Single-use bags, both paper and plastic, are again close to being banned in New Jersey.

The state Senate on Thursday voted 22-14 on a bill (S864) that would ban single-use bags and Styrofoam, or polystyrene foam, takeout containers in the Garden State.

It would take effect 18 months after receiving the governor’s signature, and make straws available only upon request after one year.

If the current bill became law, New Jersey would become the first state to ban both plastic and paper bags.

But none of that happens unless the state Assembly passes its own version of the bill and the governor signs it.

Kevin McArdle, a spokesman for the Assembly Democrats, said Thursday that Assembly Speaker Craig Coughlin, D-Middlesex, is “still is discussions with the sponsors and stakeholders.”

Last month, Coughlin said the Legislature’s lower house is working on a version of the bill but still questions whether bans on paper and plastic should be staggered to take effect separately.

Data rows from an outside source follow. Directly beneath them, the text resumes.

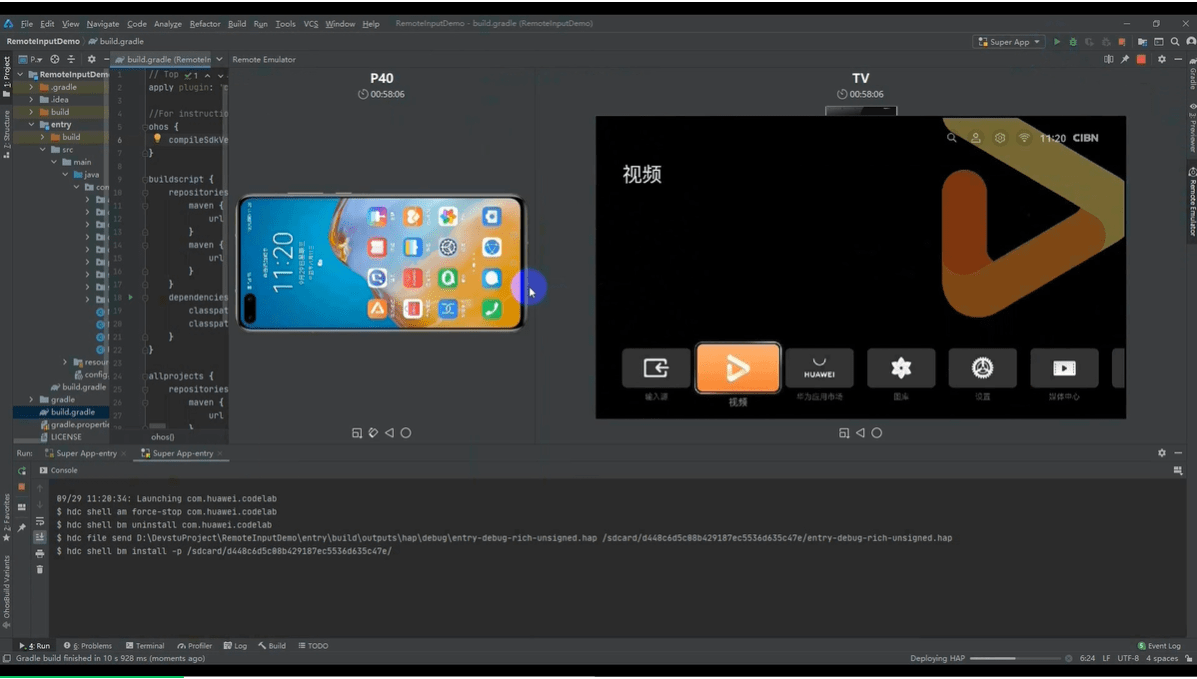Viewport: 1197px width, 679px height.
Task: Stop the remote emulator with red square
Action: 1141,60
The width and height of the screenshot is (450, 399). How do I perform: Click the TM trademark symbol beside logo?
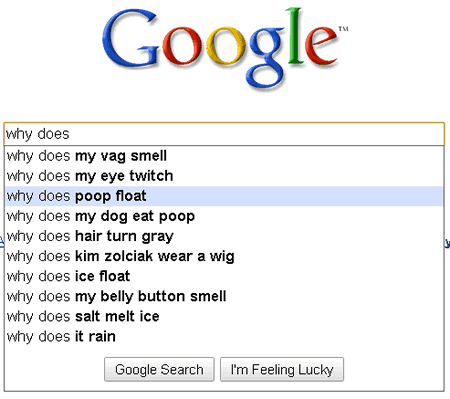click(344, 29)
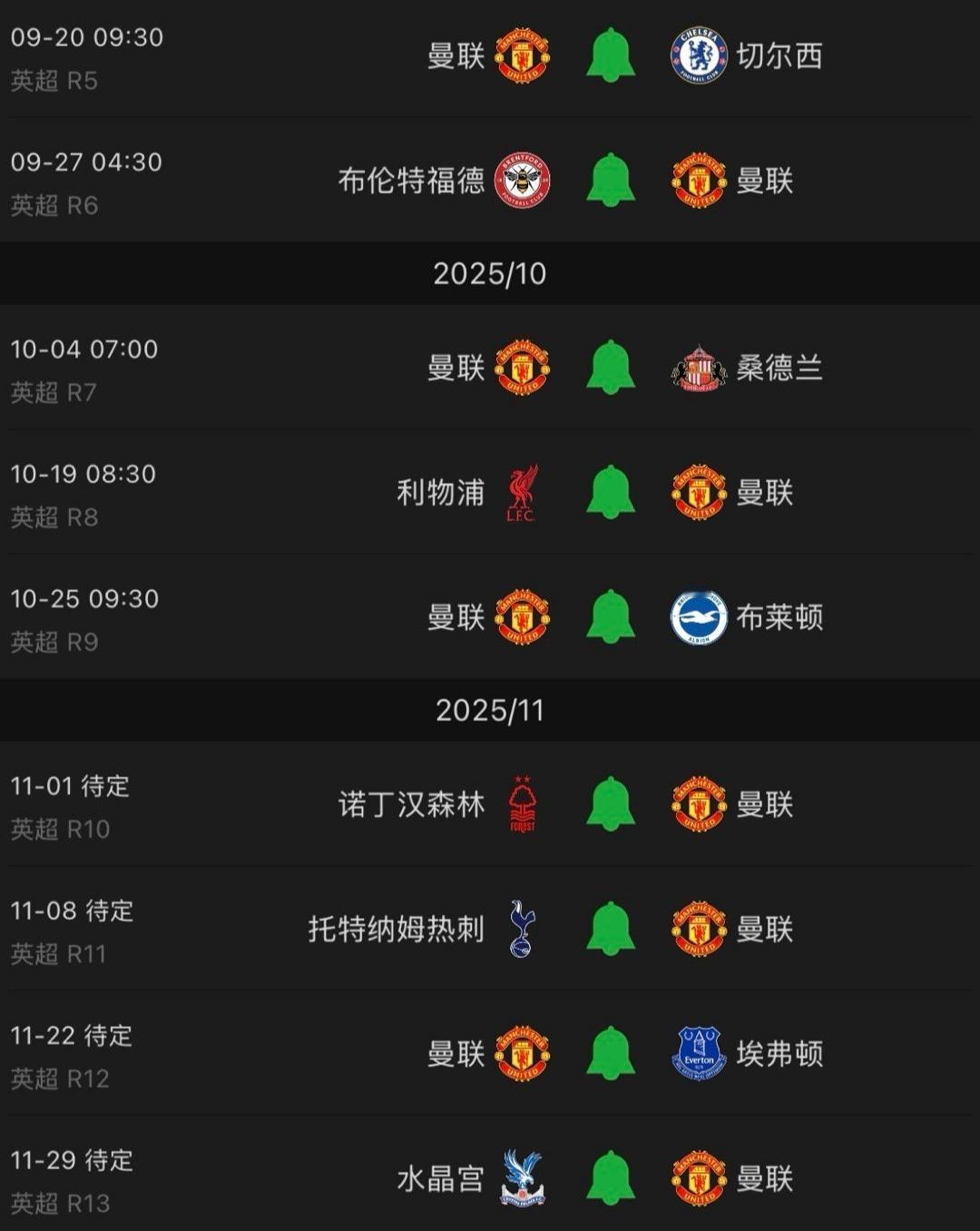The width and height of the screenshot is (980, 1231).
Task: Tap the Liverpool L.F.C. crest
Action: click(522, 493)
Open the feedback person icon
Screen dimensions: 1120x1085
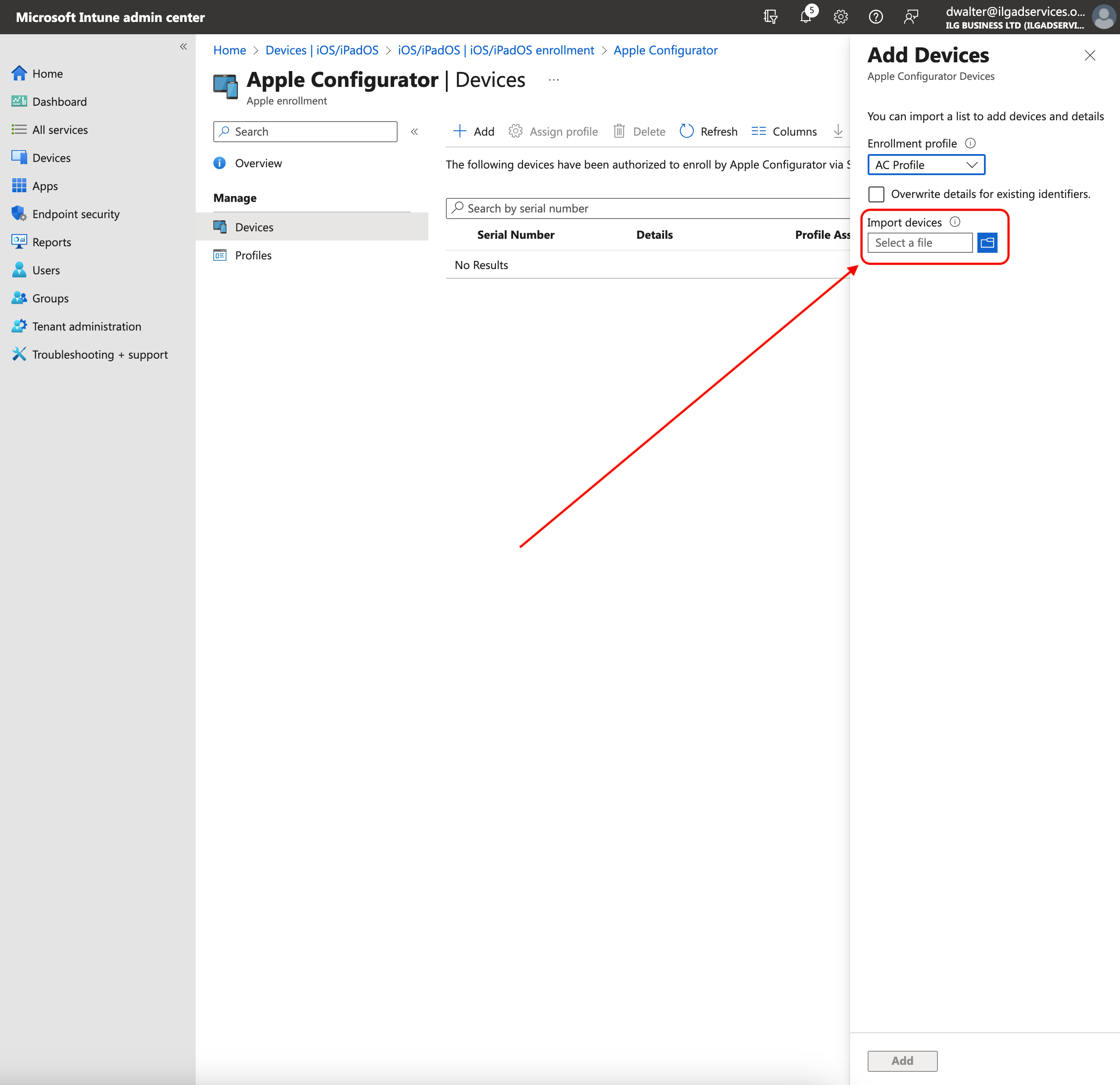[x=911, y=17]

He also said they have debated whether the 18-month enactment timeline is too short, or too long.

“As we look at the best ways to stick up for the planet, I think the reusable bags are certainly the way to go,” Coughlin said during a segment of “Speak to the Speaker” on WCTC 1450-AM on Feb. 14.

Advocates have become frustrated with delays to pass the measure, which passed the Senate in the legislative session that ended in January but stalled in the Assembly.

“Every day of delay means that more plastics are getting into our environment and into us. This is the most comprehensive plastic bill in the nation because it bans paper bags as well as single-use plastic bags,” Jeff Tittel, director of the New Jersey Sierra Club, said in a statement. “The Assembly must push this bill through quickly, because the longer we delay the worse our plastic problem gets.”

More than 30 municipalities and two counties have already enacted bans on plastic bags, straws and polystyrene foam containers. Coughlin said on his radio show those municipal bans, which are not identical, can create confusion across borders for both business owners and shoppers.

“While I commend them for doing that, and for taking that action, the challenge with that is that they’re not mirror images,” the speaker said.